• **Task directions**
Find the string "width" in the records. Copy every line it appears in.

• **Data in this exercise**
- Opening Delimiter -

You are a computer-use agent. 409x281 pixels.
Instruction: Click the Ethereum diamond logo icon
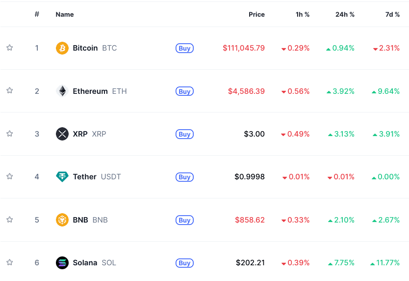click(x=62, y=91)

- Closing Delimiter -
- Opening Delimiter -

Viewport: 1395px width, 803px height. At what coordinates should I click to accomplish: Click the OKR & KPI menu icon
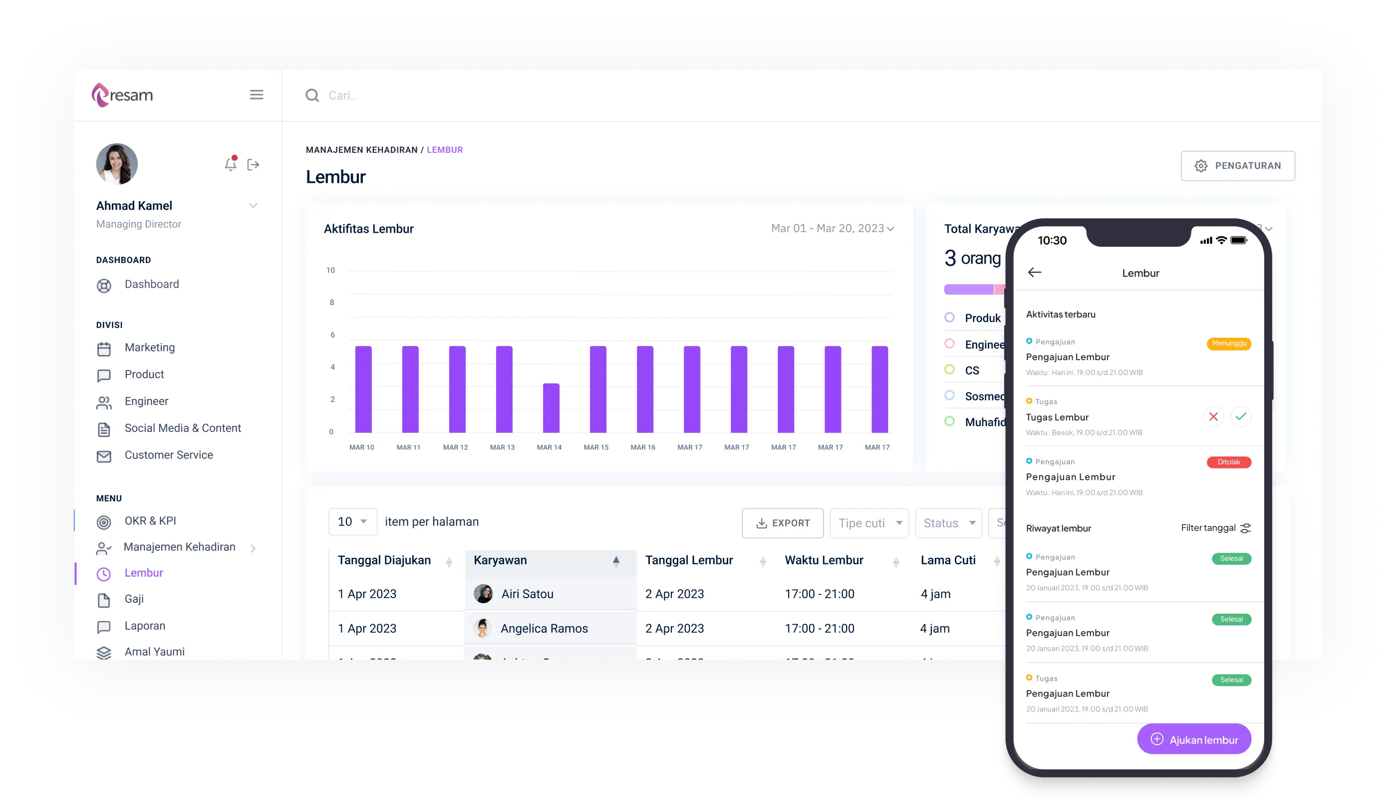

- Closing Delimiter -
- Opening Delimiter -

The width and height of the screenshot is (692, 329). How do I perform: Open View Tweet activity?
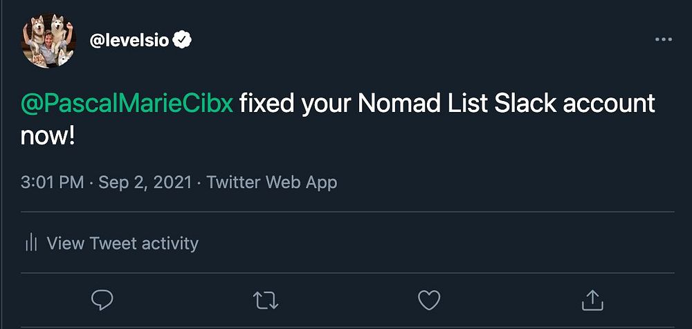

- Closing Delimiter -

• **Answer**
Viewport: 1395px width, 803px height. At what coordinates should I click to accomplish: Click the OKR & KPI menu icon
The width and height of the screenshot is (692, 329). How do I perform: Open View Tweet activity?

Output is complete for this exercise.